:: GIVEN RECORDS

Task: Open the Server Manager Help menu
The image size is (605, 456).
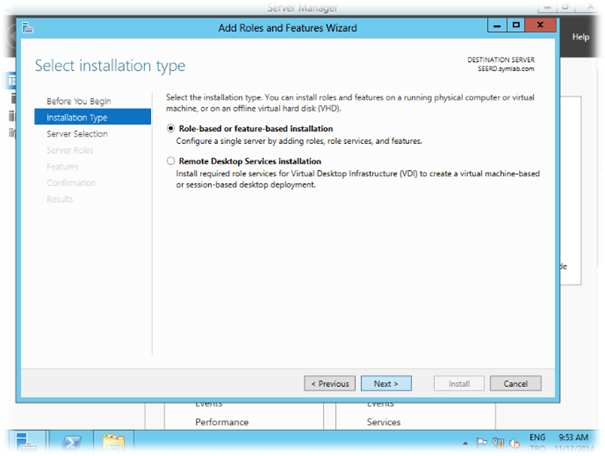Action: pyautogui.click(x=580, y=37)
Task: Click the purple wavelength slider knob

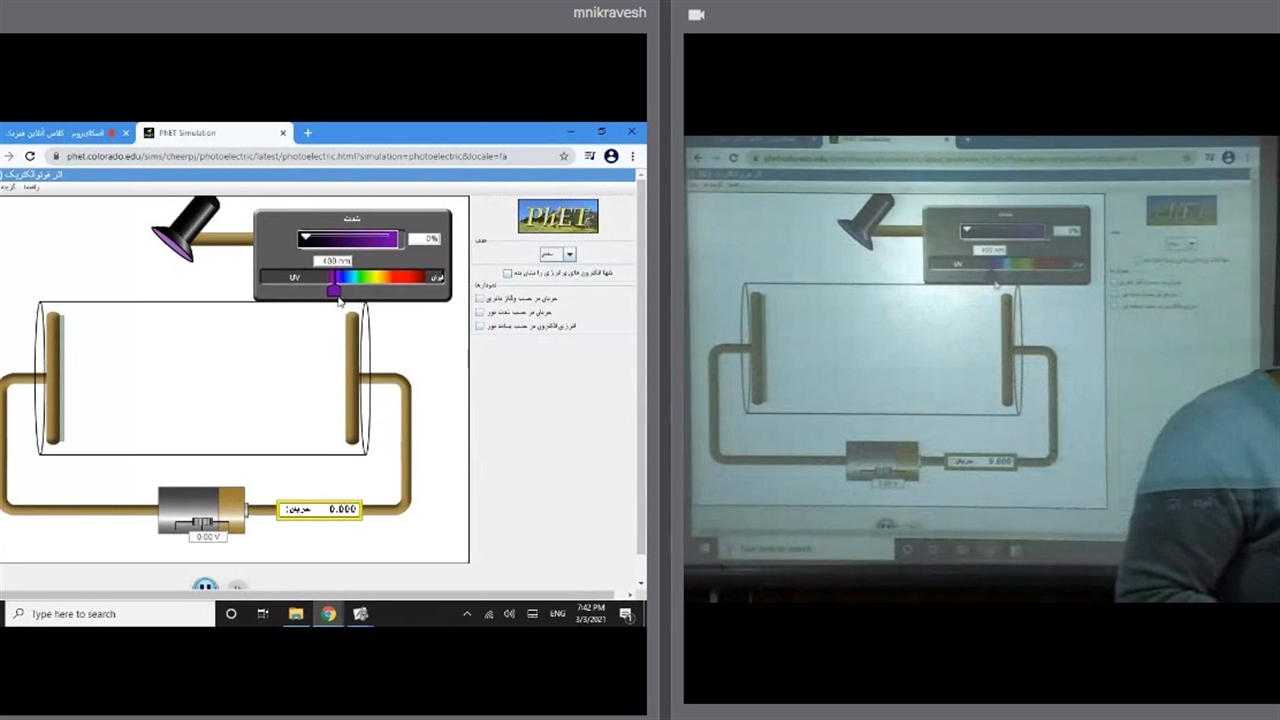Action: point(333,290)
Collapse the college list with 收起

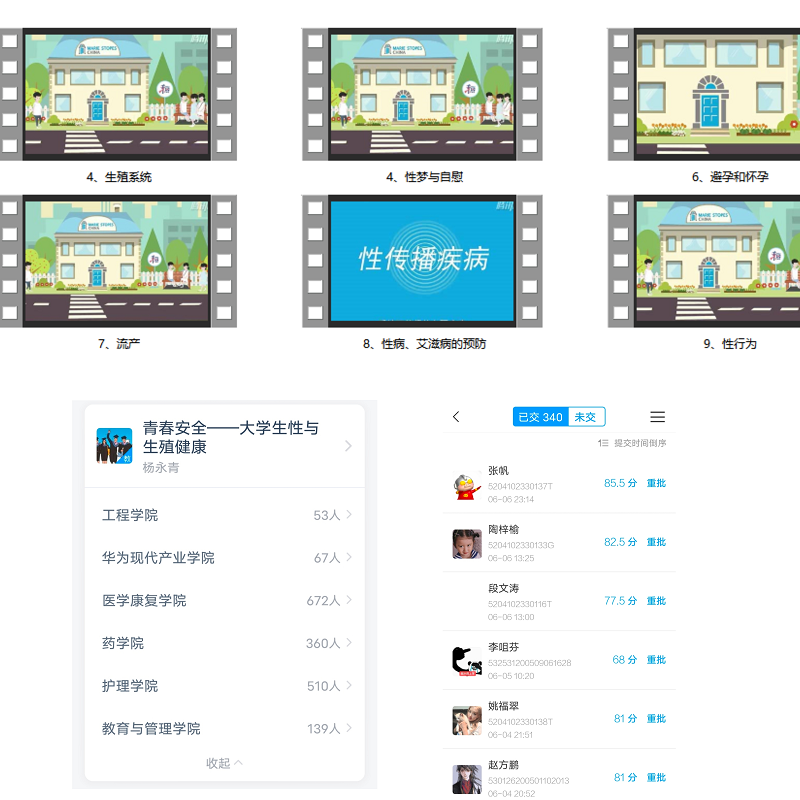(224, 763)
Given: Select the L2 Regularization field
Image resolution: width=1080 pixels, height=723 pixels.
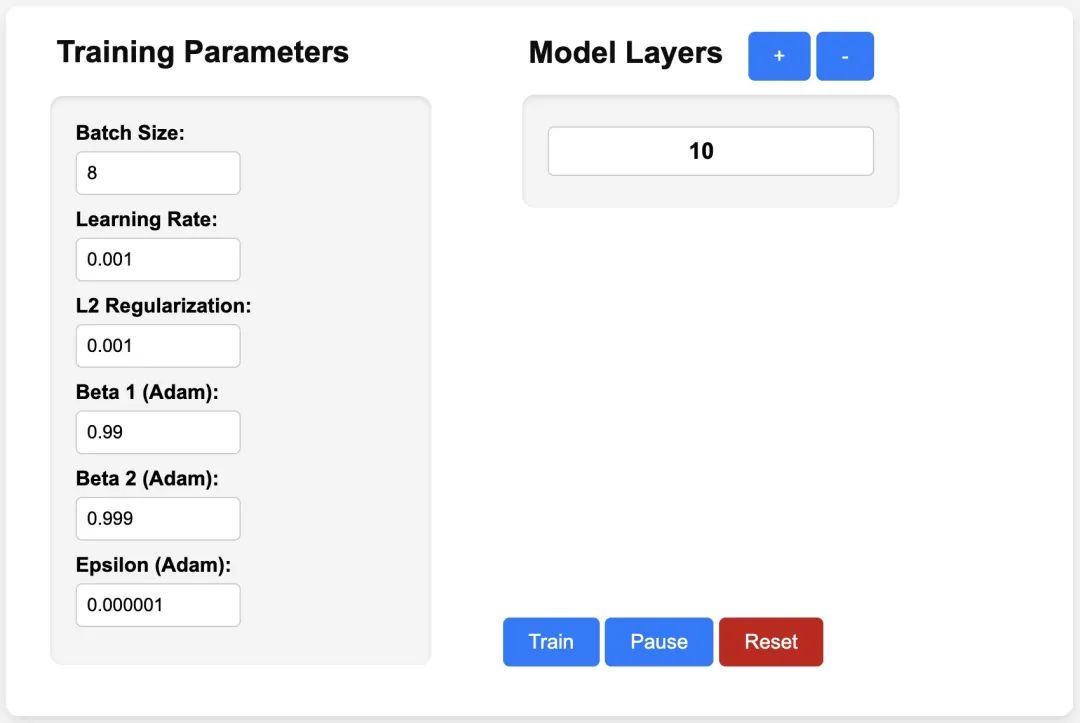Looking at the screenshot, I should click(x=158, y=346).
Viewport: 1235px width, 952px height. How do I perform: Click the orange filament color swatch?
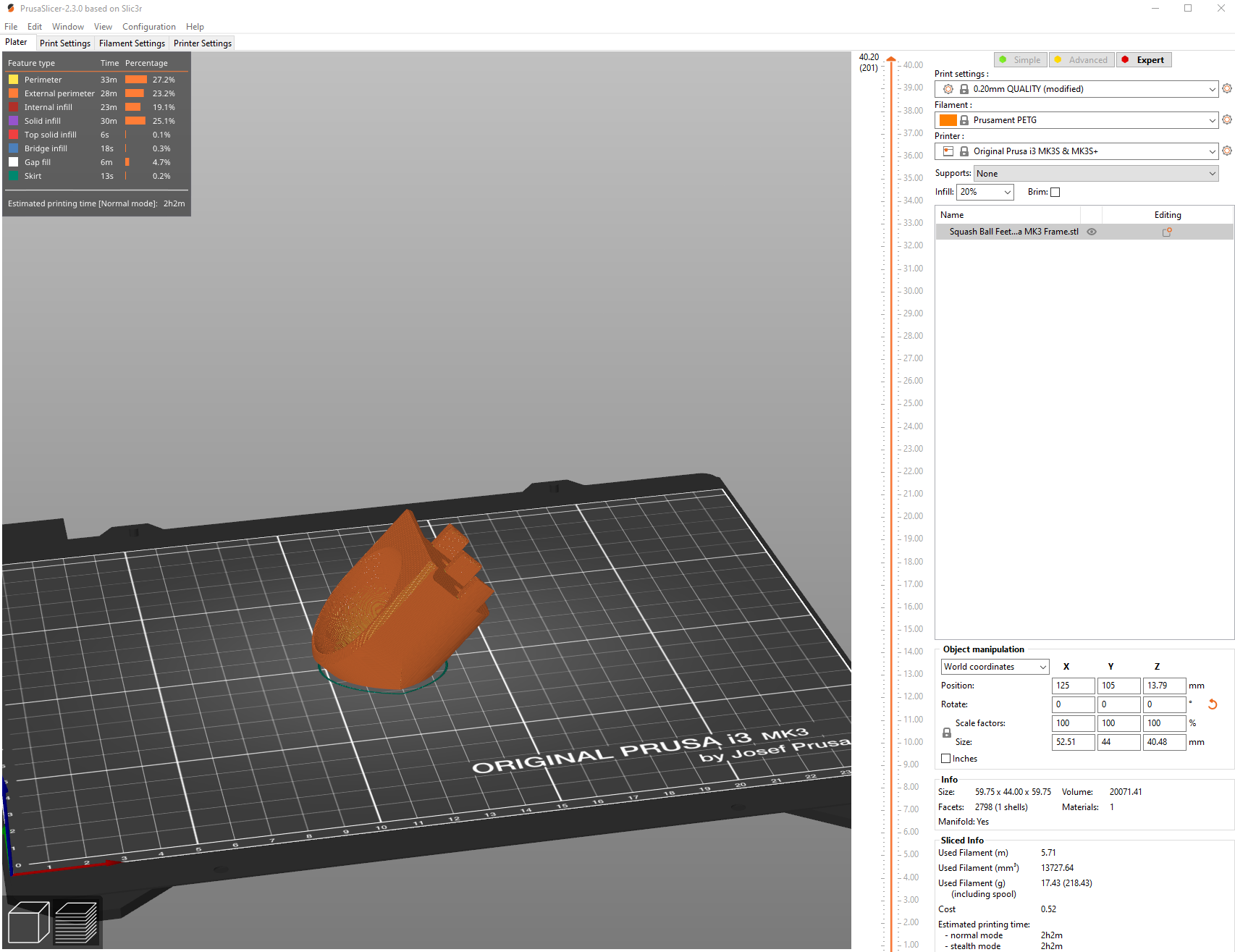[x=948, y=119]
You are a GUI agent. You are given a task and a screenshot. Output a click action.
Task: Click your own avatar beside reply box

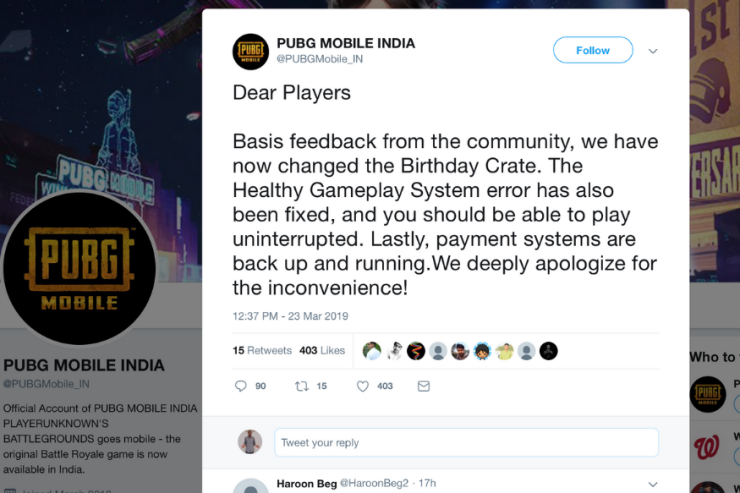click(250, 442)
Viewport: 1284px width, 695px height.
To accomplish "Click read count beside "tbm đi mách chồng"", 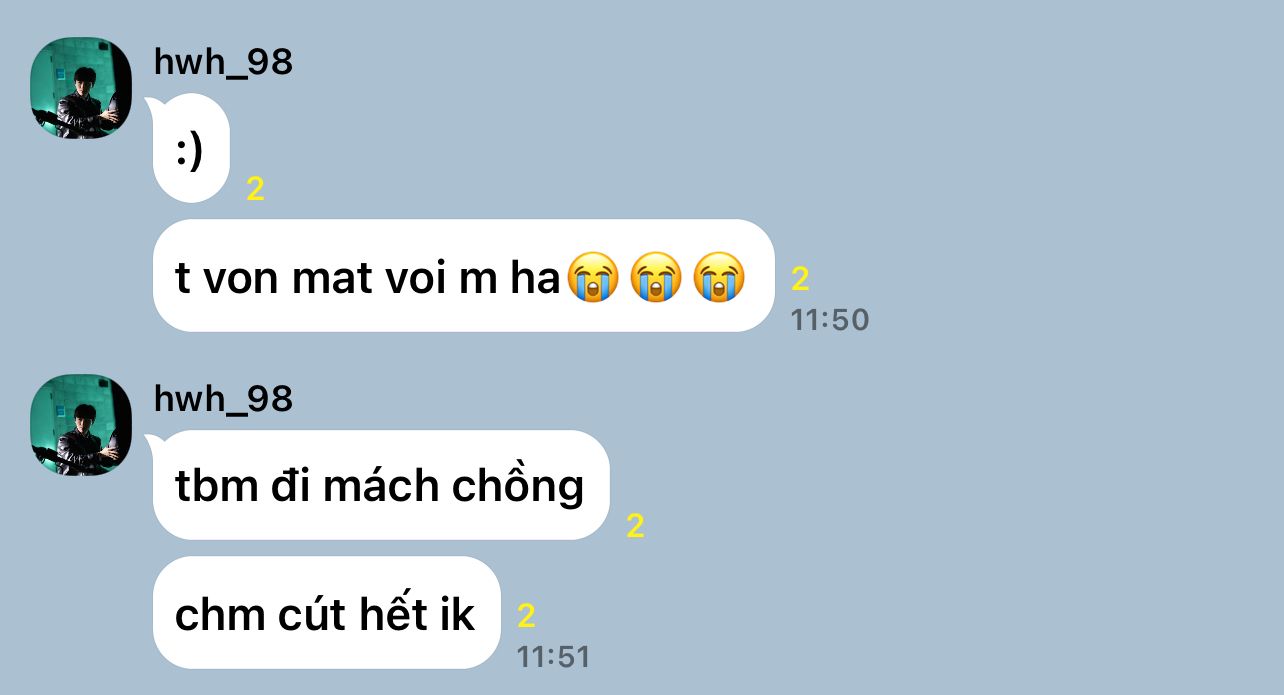I will (635, 526).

::::

How many lines of the listing above contain the string "height"? Case matters. Reply with the number alone.

» **IN RESPONSE**
3